[Activity] Output all entries verbatim.
━━━━━━━━━━━━━━━━
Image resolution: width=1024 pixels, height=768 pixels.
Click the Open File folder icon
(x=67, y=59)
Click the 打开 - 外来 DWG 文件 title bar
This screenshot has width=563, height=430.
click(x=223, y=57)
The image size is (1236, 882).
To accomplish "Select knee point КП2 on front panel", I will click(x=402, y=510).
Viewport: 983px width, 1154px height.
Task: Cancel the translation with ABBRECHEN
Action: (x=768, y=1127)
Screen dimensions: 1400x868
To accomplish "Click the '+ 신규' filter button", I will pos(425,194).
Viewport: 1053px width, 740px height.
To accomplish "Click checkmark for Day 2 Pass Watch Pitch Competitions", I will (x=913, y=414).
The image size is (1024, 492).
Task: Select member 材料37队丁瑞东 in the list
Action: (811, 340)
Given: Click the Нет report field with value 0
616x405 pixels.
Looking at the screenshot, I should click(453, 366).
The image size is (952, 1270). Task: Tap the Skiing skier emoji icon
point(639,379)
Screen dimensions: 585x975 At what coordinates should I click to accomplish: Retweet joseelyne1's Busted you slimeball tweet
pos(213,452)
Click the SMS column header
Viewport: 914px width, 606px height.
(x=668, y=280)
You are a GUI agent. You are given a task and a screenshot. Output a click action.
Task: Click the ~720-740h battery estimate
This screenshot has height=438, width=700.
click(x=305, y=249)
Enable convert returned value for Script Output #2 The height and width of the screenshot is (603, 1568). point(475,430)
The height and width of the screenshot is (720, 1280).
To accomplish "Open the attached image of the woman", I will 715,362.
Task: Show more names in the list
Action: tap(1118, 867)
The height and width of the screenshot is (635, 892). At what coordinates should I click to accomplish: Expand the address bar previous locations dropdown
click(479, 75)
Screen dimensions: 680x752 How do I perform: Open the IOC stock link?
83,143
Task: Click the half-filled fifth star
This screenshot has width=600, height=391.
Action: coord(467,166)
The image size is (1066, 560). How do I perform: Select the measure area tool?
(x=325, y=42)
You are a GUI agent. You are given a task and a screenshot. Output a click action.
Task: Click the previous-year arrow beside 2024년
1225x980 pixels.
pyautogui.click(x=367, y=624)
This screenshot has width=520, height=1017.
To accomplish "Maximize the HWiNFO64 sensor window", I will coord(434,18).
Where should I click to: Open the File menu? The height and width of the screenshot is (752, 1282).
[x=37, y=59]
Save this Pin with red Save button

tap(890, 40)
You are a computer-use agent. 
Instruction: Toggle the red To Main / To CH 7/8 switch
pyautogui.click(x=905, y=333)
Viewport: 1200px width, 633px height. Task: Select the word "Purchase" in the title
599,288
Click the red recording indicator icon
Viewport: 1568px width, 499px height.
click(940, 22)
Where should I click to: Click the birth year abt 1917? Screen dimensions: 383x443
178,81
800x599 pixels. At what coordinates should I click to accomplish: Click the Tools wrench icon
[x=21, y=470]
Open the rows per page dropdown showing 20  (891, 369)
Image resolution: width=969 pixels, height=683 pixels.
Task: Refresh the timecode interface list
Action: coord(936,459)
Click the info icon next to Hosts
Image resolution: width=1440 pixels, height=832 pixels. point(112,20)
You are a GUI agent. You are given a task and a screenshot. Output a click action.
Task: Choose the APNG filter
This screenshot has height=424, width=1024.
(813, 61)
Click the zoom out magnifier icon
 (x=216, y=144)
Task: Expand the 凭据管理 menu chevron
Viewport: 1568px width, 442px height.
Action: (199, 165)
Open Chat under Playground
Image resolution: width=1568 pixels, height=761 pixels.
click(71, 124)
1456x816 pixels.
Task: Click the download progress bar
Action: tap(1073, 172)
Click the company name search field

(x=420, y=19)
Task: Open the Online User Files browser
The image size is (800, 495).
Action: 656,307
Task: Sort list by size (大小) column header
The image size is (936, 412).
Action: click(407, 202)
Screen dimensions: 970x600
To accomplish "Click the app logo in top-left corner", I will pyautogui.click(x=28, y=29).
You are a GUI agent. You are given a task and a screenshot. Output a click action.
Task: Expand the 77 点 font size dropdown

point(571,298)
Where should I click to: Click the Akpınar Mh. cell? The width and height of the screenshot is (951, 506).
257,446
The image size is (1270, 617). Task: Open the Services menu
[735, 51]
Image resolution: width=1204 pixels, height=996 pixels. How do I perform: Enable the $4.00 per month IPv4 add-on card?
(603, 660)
━━━━━━━━━━━━━━━━
[Your response]
Image resolution: width=1024 pixels, height=768 pixels.
Click the Open File folder icon
(x=67, y=59)
Click the 打开 - 外来 DWG 文件 title bar
This screenshot has width=563, height=430.
click(x=223, y=57)
The image size is (1236, 882).
To accomplish "Select knee point КП2 on front panel", I will click(x=402, y=510).
Viewport: 983px width, 1154px height.
Task: Cancel the translation with ABBRECHEN
Action: (x=768, y=1127)
Screen dimensions: 1400x868
To accomplish "Click the '+ 신규' filter button", I will pos(425,194).
Viewport: 1053px width, 740px height.
To accomplish "Click checkmark for Day 2 Pass Watch Pitch Competitions", I will (x=913, y=414).
The image size is (1024, 492).
Task: Select member 材料37队丁瑞东 in the list
Action: (811, 340)
Given: Click the Нет report field with value 0
616x405 pixels.
Looking at the screenshot, I should click(453, 366).
The image size is (952, 1270). Task: Tap the Skiing skier emoji icon
point(639,379)
Screen dimensions: 585x975 At what coordinates should I click to accomplish: Retweet joseelyne1's Busted you slimeball tweet
pos(213,452)
Click the SMS column header
Viewport: 914px width, 606px height.
(x=668, y=280)
You are a GUI agent. You are given a task and a screenshot. Output a click action.
Task: Click the ~720-740h battery estimate
This screenshot has height=438, width=700.
click(x=305, y=249)
Enable convert returned value for Script Output #2 The height and width of the screenshot is (603, 1568). point(475,430)
The height and width of the screenshot is (720, 1280).
To accomplish "Open the attached image of the woman", I will 715,362.
Task: Show more names in the list
Action: tap(1118, 867)
The height and width of the screenshot is (635, 892). At what coordinates should I click to accomplish: Expand the address bar previous locations dropdown
click(479, 75)
Screen dimensions: 680x752 How do I perform: Open the IOC stock link?
83,143
Task: Click the half-filled fifth star
This screenshot has width=600, height=391.
Action: coord(467,166)
The image size is (1066, 560). How do I perform: Select the measure area tool?
(x=325, y=42)
You are a GUI agent. You are given a task and a screenshot. Output a click action.
Task: Click the previous-year arrow beside 2024년
1225x980 pixels.
pyautogui.click(x=367, y=624)
This screenshot has width=520, height=1017.
To accomplish "Maximize the HWiNFO64 sensor window", I will coord(434,18).
Where should I click to: Open the File menu? The height and width of the screenshot is (752, 1282).
[x=37, y=59]
Save this Pin with red Save button

tap(890, 40)
You are a computer-use agent. 
Instruction: Toggle the red To Main / To CH 7/8 switch
pyautogui.click(x=905, y=333)
Viewport: 1200px width, 633px height. Task: Select the word "Purchase" in the title
599,288
Click the red recording indicator icon
Viewport: 1568px width, 499px height.
click(940, 22)
Where should I click to: Click the birth year abt 1917? Screen dimensions: 383x443
178,81
800x599 pixels. At what coordinates should I click to accomplish: Click the Tools wrench icon
[x=21, y=470]
Open the rows per page dropdown showing 20  (891, 369)
Image resolution: width=969 pixels, height=683 pixels.
Task: Refresh the timecode interface list
Action: coord(936,459)
Click the info icon next to Hosts
Image resolution: width=1440 pixels, height=832 pixels. point(112,20)
You are a GUI agent. You are given a task and a screenshot. Output a click action.
Task: Choose the APNG filter
This screenshot has height=424, width=1024.
(813, 61)
Click the zoom out magnifier icon
 (x=216, y=144)
Task: Expand the 凭据管理 menu chevron
Viewport: 1568px width, 442px height.
Action: (199, 165)
Open Chat under Playground
Image resolution: width=1568 pixels, height=761 pixels.
click(71, 124)
1456x816 pixels.
Task: Click the download progress bar
Action: tap(1073, 172)
Click the company name search field

(x=420, y=19)
Task: Open the Online User Files browser
The image size is (800, 495).
Action: 656,307
Task: Sort list by size (大小) column header
The image size is (936, 412).
Action: click(407, 202)
Screen dimensions: 970x600
To accomplish "Click the app logo in top-left corner", I will pyautogui.click(x=28, y=29).
You are a GUI agent. You are given a task and a screenshot. Output a click action.
Task: Expand the 77 点 font size dropdown

point(571,298)
Where should I click to: Click the Akpınar Mh. cell? The width and height of the screenshot is (951, 506).
257,446
The image size is (1270, 617). Task: Open the Services menu
[735, 51]
Image resolution: width=1204 pixels, height=996 pixels. How do I perform: Enable the $4.00 per month IPv4 add-on card?
(603, 660)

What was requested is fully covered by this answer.